------ Material shown

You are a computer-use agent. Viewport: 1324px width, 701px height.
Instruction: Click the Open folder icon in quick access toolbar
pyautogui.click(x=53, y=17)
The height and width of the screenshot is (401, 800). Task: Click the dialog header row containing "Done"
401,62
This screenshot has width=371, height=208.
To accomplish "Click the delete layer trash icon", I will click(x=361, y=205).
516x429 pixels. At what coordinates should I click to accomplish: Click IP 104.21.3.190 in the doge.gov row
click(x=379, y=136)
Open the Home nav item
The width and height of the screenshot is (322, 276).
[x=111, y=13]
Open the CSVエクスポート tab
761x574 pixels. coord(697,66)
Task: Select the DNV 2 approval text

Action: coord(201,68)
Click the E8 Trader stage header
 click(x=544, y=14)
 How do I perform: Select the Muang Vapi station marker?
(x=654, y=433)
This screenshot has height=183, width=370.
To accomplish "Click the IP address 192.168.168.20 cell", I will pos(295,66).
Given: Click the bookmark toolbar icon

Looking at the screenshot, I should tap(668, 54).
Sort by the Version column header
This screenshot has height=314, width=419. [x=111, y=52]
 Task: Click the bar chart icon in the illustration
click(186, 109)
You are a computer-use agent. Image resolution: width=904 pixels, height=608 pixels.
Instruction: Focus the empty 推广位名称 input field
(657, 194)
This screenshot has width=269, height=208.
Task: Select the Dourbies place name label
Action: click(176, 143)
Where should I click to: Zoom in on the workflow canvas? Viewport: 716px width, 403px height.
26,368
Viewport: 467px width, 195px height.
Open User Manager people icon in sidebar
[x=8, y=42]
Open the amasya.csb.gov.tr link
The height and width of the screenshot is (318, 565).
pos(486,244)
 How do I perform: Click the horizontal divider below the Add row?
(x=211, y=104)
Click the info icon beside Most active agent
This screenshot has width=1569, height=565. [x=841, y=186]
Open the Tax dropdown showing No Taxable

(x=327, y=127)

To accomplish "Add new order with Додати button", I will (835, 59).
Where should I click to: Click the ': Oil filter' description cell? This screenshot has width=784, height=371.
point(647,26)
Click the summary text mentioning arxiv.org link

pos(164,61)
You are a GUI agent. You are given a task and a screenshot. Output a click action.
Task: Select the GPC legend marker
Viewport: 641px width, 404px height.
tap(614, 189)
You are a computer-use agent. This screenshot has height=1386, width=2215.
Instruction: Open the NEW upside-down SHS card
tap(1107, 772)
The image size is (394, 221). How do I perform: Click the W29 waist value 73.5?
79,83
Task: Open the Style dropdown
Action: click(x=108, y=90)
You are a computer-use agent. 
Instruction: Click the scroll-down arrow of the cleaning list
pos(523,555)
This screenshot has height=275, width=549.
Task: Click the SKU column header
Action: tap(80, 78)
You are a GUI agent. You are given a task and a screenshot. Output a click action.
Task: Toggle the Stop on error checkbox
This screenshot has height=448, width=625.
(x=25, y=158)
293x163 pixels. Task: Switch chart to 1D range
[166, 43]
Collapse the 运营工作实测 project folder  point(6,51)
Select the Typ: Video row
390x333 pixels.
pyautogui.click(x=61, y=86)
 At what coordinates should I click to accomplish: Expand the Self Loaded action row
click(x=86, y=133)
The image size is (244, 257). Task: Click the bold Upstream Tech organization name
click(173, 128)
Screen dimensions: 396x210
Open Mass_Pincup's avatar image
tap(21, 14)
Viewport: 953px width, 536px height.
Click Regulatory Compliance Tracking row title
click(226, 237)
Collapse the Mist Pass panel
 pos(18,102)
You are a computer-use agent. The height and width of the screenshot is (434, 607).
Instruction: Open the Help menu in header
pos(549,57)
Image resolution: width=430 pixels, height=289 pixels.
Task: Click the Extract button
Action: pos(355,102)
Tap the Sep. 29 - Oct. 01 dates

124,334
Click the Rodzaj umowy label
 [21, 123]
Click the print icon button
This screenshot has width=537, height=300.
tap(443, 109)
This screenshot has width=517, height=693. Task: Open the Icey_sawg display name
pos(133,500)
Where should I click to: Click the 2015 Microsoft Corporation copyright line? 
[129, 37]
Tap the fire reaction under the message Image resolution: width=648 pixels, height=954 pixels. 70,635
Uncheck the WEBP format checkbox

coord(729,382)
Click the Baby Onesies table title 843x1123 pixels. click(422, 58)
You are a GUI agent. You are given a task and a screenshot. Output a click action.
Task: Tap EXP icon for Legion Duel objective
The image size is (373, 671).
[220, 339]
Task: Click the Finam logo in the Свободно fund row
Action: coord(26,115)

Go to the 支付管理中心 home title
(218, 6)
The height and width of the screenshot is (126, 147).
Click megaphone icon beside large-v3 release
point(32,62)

------------

--- Task objective ---
Would you filter the entries above and keep each line that has the word "will"?

--- Response to this task ---
To accomplish "Click the delete layer trash icon", I will click(x=361, y=205).
To accomplish "Click the IP address 192.168.168.20 cell", I will pos(295,66).
To accomplish "Add new order with Додати button", I will (835, 59).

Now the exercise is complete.